**Task prompt**
Pictures must be left out. Print the lines from the beginning of the material through the line holding "Open the prob mode Probability ITM dropdown", exactly and nothing else.

++++++++++

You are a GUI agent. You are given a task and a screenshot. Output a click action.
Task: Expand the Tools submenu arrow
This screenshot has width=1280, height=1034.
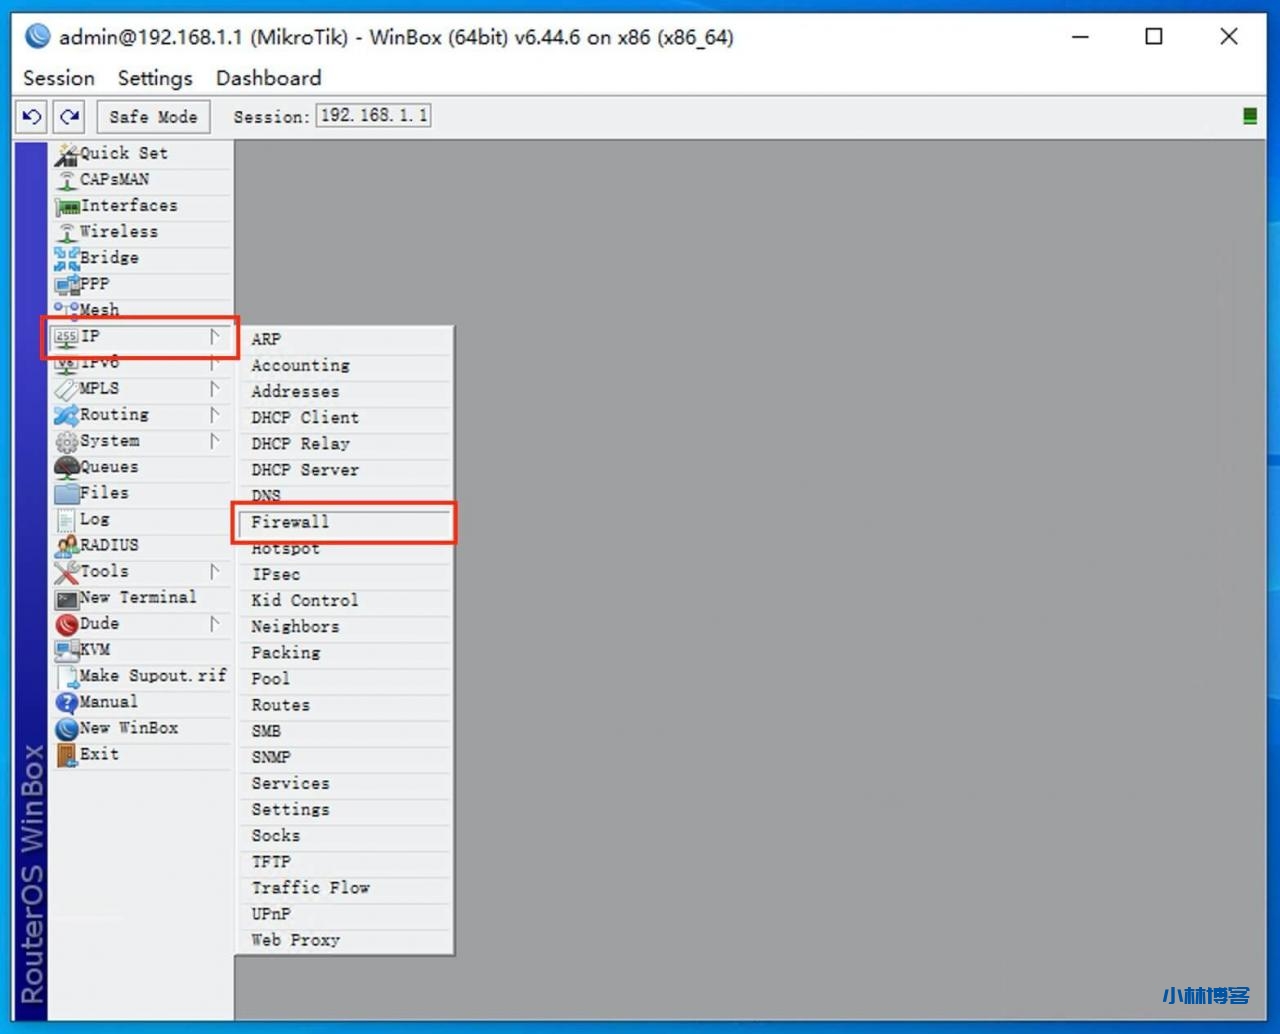[214, 571]
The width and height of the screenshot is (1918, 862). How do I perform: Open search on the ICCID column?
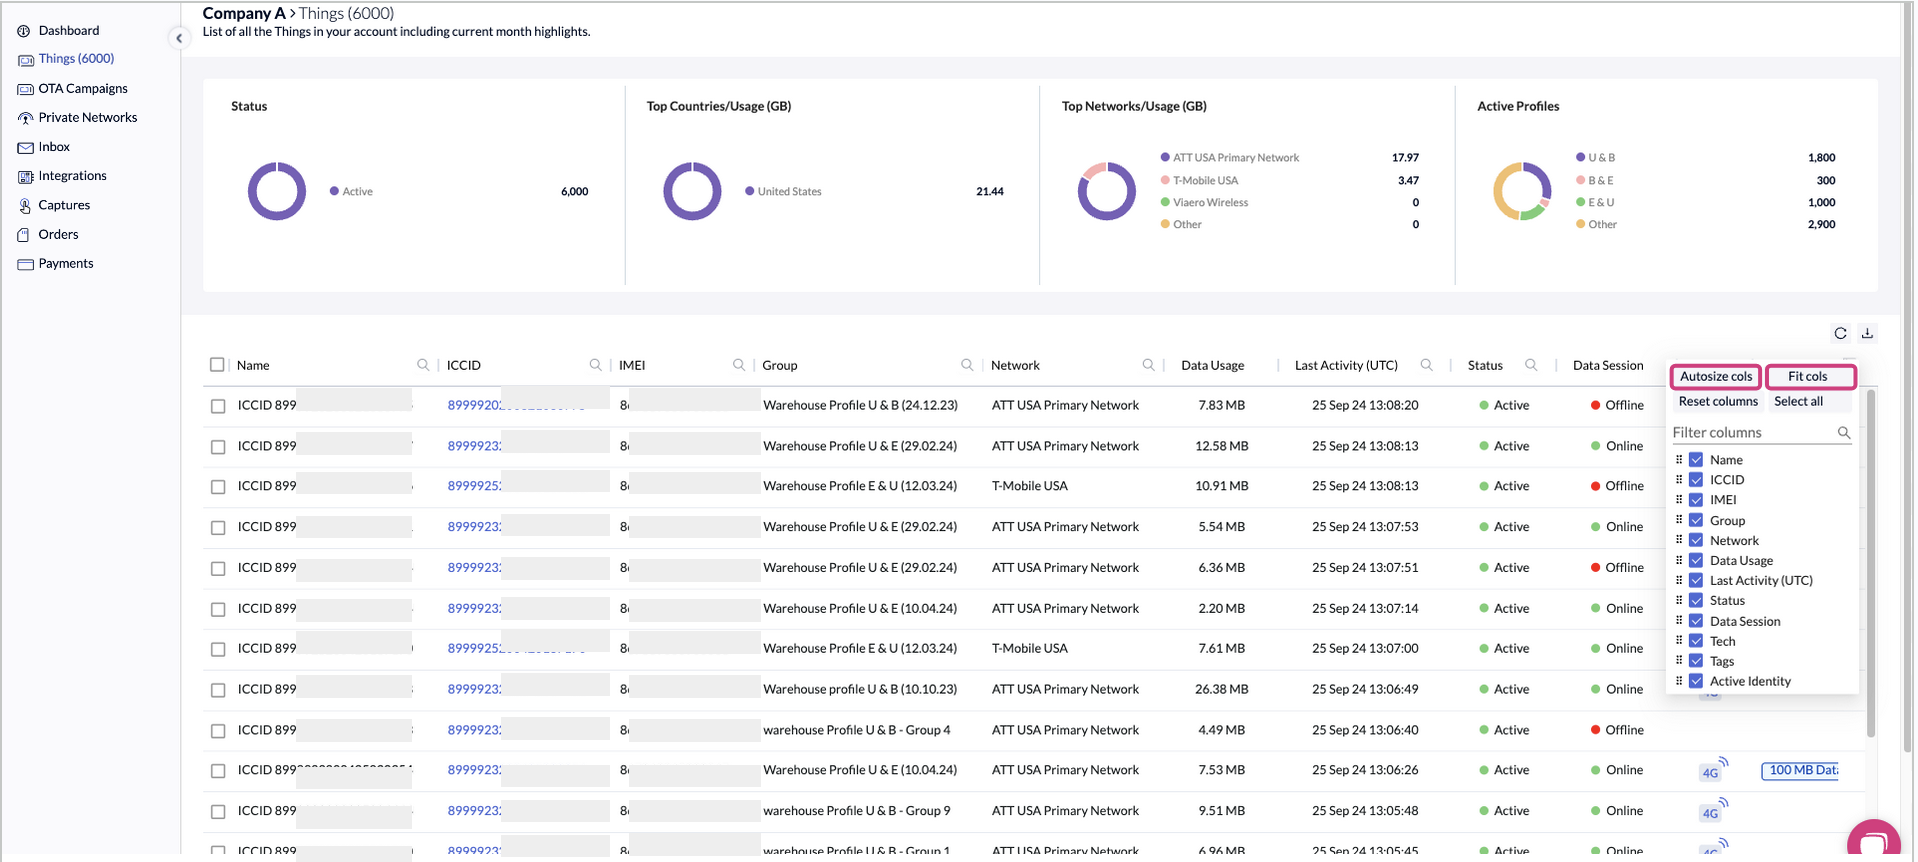596,365
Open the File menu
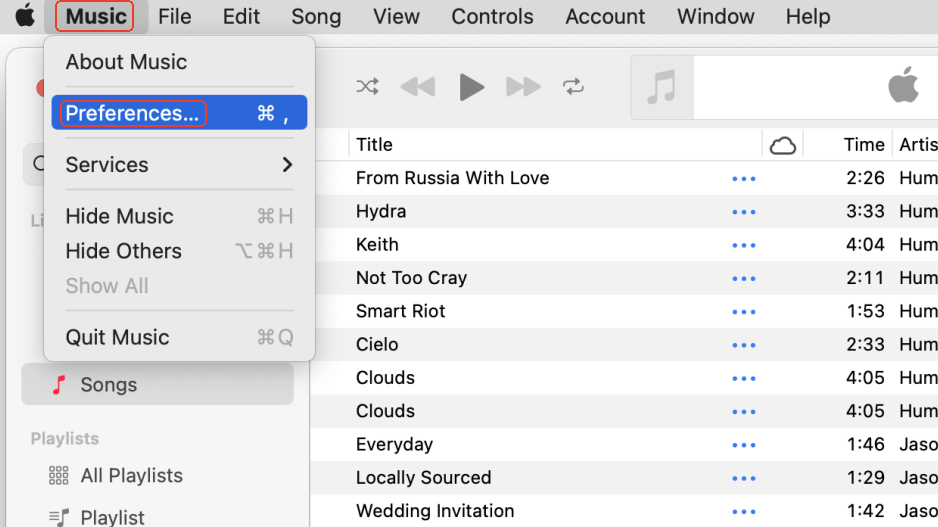This screenshot has width=938, height=527. (174, 16)
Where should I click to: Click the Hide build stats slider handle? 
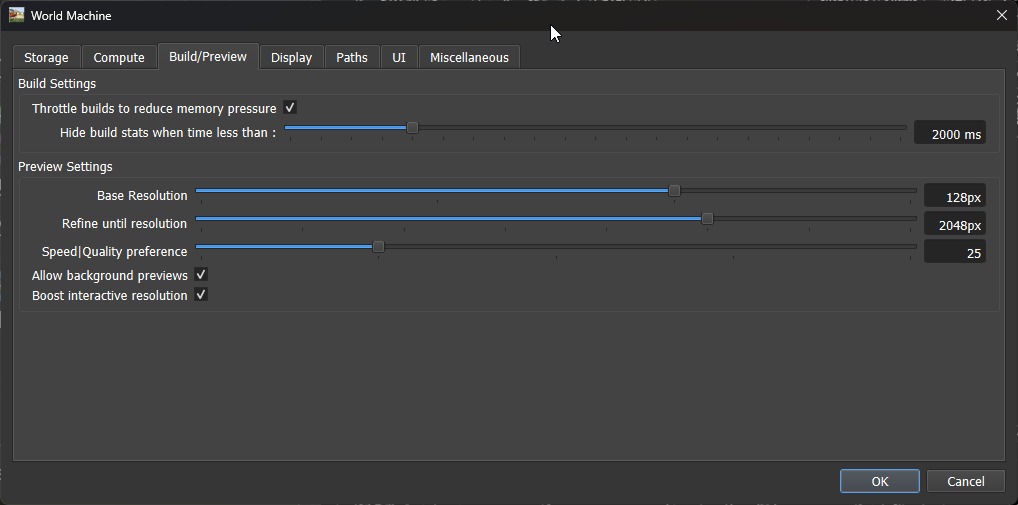pos(412,128)
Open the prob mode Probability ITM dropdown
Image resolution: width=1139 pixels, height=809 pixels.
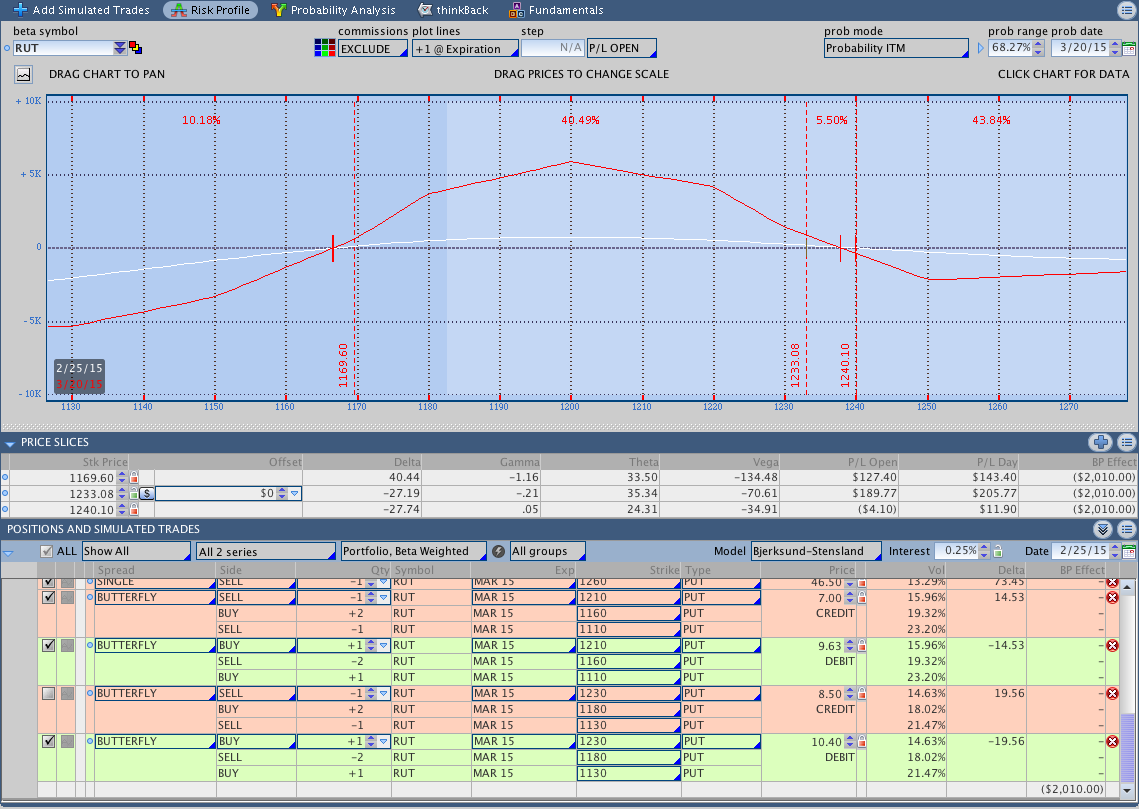(x=896, y=48)
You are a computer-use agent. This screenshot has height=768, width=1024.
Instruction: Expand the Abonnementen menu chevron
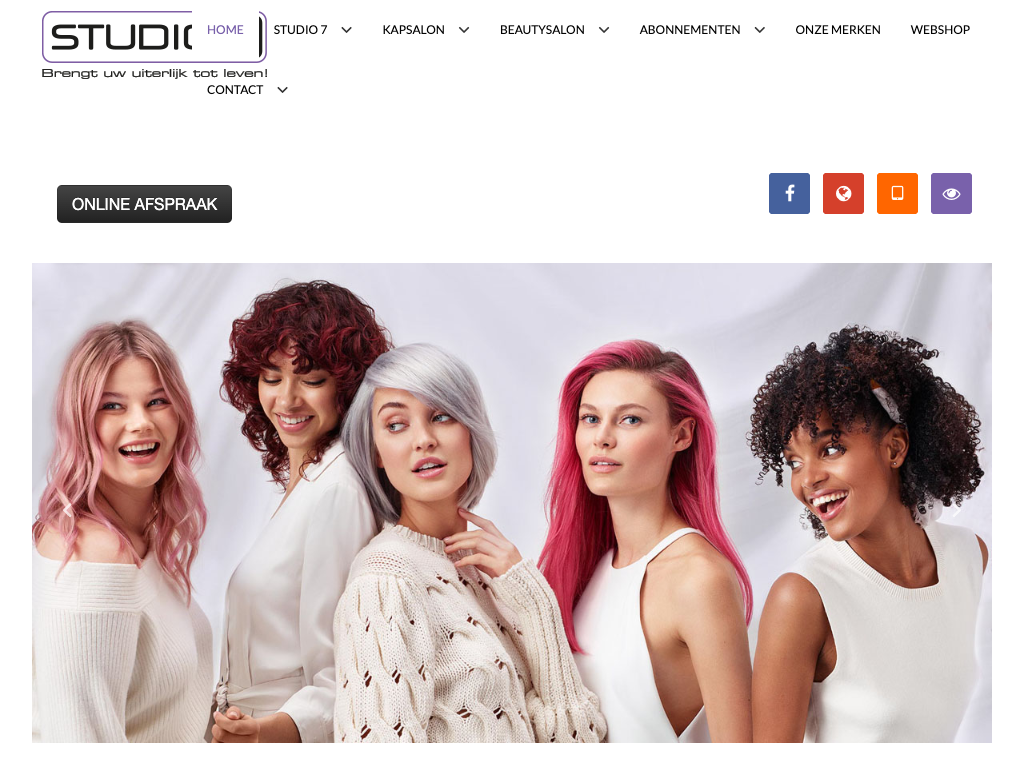point(760,30)
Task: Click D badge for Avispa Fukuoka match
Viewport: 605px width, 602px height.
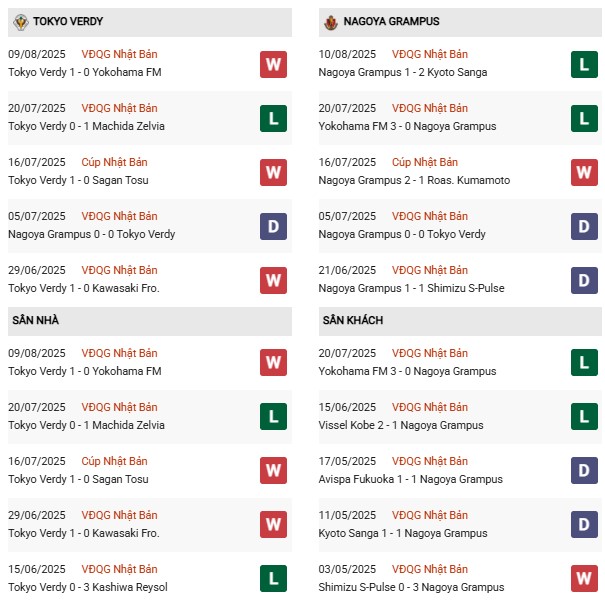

++++++++++

**Completed task**
You are a GUI agent. You are given a task and a screenshot. Output a click action.
Task: Expand the Tools submenu arrow
This screenshot has width=1280, height=1034.
[214, 571]
The width and height of the screenshot is (1918, 862). How do I perform: Open search on the ICCID column?
596,365
Open the File menu
This screenshot has width=938, height=527. (174, 16)
Where should I click to: Click the Hide build stats slider handle? 
pos(412,128)
Open the prob mode Probability ITM dropdown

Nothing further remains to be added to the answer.